Efficient Learning Algorithms under (Heavy) Contamination
October 8, 2025 (GHC 8102)

In this talk, I will present a series of new results in supervised learning from contaminated datasets, based on a general outlier removal algorithm inspired by recent work on learning with distribution shift. Specifically:

We will show that any function class that can be approximated by low-degree polynomials with respect to a hypercontractive distribution can be efficiently learned under bounded contamination (also known as nasty noise). This resolves a longstanding gap between the complexity of agnostic learning and learning with contamination, even though it was widely believed that low-degree approximators only implied tolerance to label noise.

For any function class that admits the (stronger) notion of sandwiching approximators, we obtain near-optimal learning guarantees even with respect to heavy additive contamination, where far more than 1/2 of the training set may be added adversarially. Prior related work held only for regression and in a list-decodable setting.

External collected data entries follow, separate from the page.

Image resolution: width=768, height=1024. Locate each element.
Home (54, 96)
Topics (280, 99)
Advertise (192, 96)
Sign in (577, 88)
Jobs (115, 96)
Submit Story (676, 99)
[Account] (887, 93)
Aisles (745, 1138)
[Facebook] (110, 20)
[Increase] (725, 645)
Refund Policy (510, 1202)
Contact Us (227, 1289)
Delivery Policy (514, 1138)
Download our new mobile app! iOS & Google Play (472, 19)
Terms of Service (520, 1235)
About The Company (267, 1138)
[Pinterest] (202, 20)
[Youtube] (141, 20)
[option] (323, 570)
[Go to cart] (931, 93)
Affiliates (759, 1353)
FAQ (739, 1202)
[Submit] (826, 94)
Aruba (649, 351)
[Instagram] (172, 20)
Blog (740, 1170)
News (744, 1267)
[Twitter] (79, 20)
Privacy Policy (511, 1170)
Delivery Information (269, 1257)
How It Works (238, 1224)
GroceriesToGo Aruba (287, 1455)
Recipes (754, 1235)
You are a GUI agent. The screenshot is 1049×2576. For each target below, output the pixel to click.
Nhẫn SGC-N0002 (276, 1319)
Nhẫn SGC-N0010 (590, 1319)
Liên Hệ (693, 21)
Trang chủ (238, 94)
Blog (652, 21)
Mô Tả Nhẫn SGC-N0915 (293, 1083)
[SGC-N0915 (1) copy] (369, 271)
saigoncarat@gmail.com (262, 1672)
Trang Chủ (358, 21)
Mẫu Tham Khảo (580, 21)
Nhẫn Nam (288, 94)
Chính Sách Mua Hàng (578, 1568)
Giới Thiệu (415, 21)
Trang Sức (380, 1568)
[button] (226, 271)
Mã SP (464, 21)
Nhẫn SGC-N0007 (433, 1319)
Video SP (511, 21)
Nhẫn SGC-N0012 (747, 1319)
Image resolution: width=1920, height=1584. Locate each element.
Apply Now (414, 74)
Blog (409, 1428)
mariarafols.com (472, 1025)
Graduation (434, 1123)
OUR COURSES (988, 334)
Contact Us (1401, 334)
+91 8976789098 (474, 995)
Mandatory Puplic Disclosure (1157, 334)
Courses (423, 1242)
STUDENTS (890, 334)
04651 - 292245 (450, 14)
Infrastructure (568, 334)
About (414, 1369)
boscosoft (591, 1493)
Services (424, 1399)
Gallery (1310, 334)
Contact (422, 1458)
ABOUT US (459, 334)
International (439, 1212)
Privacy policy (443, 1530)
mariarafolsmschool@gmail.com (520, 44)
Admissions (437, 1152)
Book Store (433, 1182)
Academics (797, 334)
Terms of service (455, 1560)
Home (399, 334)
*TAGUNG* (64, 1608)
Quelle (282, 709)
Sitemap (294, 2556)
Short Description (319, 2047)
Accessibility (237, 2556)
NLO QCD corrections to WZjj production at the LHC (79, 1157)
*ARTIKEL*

These results significantly advance our understanding of efficient supervised learning under contamination, a setting that has been much less studied than its unsupervised counterpart. As a notable application, our framework yields the first quasipolynomial-time algorithm for learning constant-depth circuits (AC⁰) under bounded contamination, extending the seminal result of Linial, Mansour, and Nisan on learning AC⁰ under adversarial label noise.